Previously, theater stagehands who migrated to Hollywood in the early film industry belonged to the theatrical union, the International Alliance of Theatrical Stage Employees (IATSE). By 1925, IATSE was attempting to organize technical workers in earnest. For Mayer, this meant concerns about the price of studio labor going up.
The organizing of technical workers resulted in the Studio Basic Agreement. The agreement, signed on November 29, 1926, wasn’t a formal labor contract, but rather a serious promise allowing union representatives to meet with select producers to hash out grievances and labor disputes. It was approved by nine major production corporations along with five unions. Today, IATSE remains a major union for Hollywood crew members.
But ultimately, according to Thompson’s reporting, Mayer got what he wanted. By using a few studio laborers and relying on cheap, outsourced labor, he quickly completed his beach house. Still, news of labor organizing left him concerned about what might happen if the “talent” — actors, directors, and writers — started to unionize.
At the time, Hollywood was run by the studio system, in which a few studios controlled everything from film production to distribution.
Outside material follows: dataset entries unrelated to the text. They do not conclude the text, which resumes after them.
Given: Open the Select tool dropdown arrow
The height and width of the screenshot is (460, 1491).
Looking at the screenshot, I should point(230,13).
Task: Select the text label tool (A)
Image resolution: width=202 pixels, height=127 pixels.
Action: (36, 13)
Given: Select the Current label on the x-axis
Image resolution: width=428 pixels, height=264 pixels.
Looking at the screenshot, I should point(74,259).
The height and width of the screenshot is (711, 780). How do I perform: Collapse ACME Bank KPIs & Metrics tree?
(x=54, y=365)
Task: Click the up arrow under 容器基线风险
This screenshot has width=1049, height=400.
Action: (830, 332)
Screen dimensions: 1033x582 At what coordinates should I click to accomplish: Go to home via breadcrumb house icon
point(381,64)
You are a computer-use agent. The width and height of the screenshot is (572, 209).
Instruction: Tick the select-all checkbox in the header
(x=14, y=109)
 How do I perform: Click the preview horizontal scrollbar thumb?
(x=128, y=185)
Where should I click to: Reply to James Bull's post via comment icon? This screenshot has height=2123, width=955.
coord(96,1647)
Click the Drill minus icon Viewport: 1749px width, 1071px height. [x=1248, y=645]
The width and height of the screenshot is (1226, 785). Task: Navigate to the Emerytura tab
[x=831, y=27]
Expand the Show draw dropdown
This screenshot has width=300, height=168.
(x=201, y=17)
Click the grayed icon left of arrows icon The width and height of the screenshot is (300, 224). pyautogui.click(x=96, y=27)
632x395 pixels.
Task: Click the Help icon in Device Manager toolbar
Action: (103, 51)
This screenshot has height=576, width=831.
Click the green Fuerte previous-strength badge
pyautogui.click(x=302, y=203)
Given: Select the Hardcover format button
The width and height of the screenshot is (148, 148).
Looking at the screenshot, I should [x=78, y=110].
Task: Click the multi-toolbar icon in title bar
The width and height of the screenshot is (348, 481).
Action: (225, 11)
Actors signed contracts with a particular studio, which gave them significantly less creative control than they have today. Studios were just beginning to understand how actors could be used to generate publicity and promote films. In other words, without control of their talent, studios had a lot to lose.
Mayer founded the Academy of Motion Picture Arts and Sciences (AMPAS) in 1927. AMPAS was initially designed to seem like an advocate for employees, effectively trying to replace the need for a union. However, membership in the organization was by invite only, and its loyalties clearly rested with management. Peter Decherney, a professor of cinema studies and author of Hollywood and the Cultural Elite tells Teen Vogue, “The Academy promised to be this industry-wide body that could help set standards. It never worked that way. It was often dismissed as the studio-heads' union.”
The desire for industry control also inspired the creation of the Academy Awards in 1929. After a number of scandals, the awards offered an opportunity to generate positive publicity. Mayer is even quoted in one of his biographies specifically identifying the awards as a means for creative control. He said if he gave filmmakers “cups and awards, they'd kill themselves to produce what I wanted."
Decherney argues the awards were designed so talent would think of themselves as artists rather than laborers, thereby driving a wedge between them and technical, union workers. “Giving people awards shows that what they do is creative rather than labor,” Decherney explains. “Also, it awards a few individuals rather than thinking about the much larger community of actors and writers. Most don't get awards or even get invited to the ceremony.”